Активист «Левого фронта» — о том, почему он попросил политического убежища в Швеции
Тренд сезона: вынужденная эмиграция как альтернатива статусу политического заключенного. Случай экономиста Гуриева, бежавшего от находящегося в активной разработке «третьего дела «ЮКОСа» — экзотический, а основной поставщик полиэммигрантов, конечно же, «болотное дело».
Первой и наиболее трагической на сегодняшний день была история активиста «Другой России» Александра Долматова. Власти Нидерландов отказали ему в политическом убежище, и Александр совершил самоубийство в депортационном лагере.

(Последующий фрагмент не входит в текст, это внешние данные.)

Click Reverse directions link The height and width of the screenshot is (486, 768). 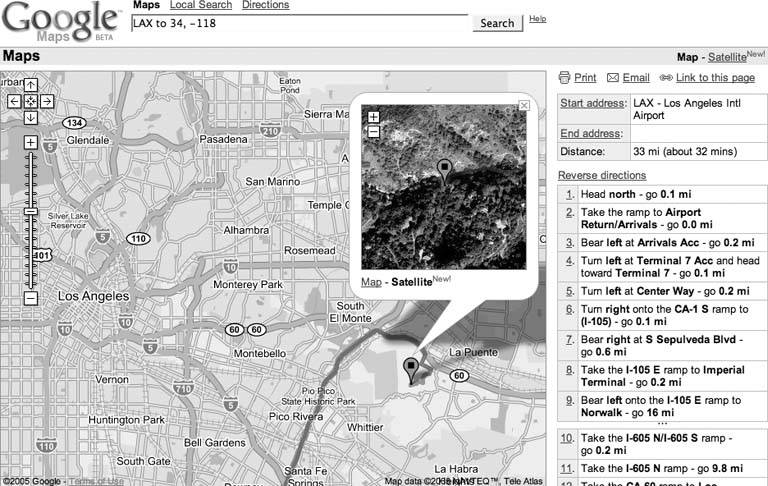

На слуху, разумеется, история Леонида Развозжаева, который был похищен в Киеве сразу после того, как подал документы на получение статуса беженца в профильном комиссариате ООН и транзитом через брянский подвал оказался в Техническом переулке.
Его судьбу, только без похищения, рискуют повторить активист «Другой России» Алексей Девяткин, его гражданская жена Дженни Курпен, представитель «Солидарности» Михаил Маглов и левый активист Филипп Долбунов (Гальцов) — государственная миграционная служба Украины отказала всем им в предоставлении убежища. Это решение обжалуется в судебном порядке.
Благополучно устроился за границей пока только ЛГБТ-активист Алексей Киселев: власти Испании предоставили ему политическое убежище в рекордно короткие сроки.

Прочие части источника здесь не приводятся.